++++ DATA SHOWN ++++

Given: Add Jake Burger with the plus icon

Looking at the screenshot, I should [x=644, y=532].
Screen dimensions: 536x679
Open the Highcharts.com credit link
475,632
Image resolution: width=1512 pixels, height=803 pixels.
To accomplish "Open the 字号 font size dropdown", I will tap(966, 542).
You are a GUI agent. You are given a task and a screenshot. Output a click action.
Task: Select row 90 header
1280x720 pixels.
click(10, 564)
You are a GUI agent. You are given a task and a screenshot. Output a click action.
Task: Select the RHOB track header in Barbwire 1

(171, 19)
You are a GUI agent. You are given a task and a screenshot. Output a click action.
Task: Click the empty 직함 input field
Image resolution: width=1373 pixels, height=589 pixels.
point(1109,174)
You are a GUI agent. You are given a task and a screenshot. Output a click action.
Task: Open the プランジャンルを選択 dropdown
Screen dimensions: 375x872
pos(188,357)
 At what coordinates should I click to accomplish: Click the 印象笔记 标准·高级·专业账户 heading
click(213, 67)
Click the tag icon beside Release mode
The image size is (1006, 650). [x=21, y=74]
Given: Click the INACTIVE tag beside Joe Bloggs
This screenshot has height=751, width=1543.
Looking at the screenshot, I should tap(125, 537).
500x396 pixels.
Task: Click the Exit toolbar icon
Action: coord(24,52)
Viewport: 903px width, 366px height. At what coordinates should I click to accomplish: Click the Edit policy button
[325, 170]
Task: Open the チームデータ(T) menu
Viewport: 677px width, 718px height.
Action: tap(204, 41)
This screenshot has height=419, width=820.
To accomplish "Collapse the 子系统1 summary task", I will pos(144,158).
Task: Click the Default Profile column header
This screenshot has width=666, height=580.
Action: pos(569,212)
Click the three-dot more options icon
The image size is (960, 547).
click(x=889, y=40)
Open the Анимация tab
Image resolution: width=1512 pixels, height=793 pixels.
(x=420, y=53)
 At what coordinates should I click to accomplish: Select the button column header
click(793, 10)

++++

▶ ABOUT THIS TASK
Of all the entries above, retype exactly the lines from the line with "Open the Highcharts.com credit link" to the line with "Task: Open the プランジャンルを選択 dropdown", both included, and no others.

▶ RESPONSE
Open the Highcharts.com credit link
475,632
Image resolution: width=1512 pixels, height=803 pixels.
To accomplish "Open the 字号 font size dropdown", I will tap(966, 542).
You are a GUI agent. You are given a task and a screenshot. Output a click action.
Task: Select row 90 header
1280x720 pixels.
click(10, 564)
You are a GUI agent. You are given a task and a screenshot. Output a click action.
Task: Select the RHOB track header in Barbwire 1

(171, 19)
You are a GUI agent. You are given a task and a screenshot. Output a click action.
Task: Click the empty 직함 input field
Image resolution: width=1373 pixels, height=589 pixels.
point(1109,174)
You are a GUI agent. You are given a task and a screenshot. Output a click action.
Task: Open the プランジャンルを選択 dropdown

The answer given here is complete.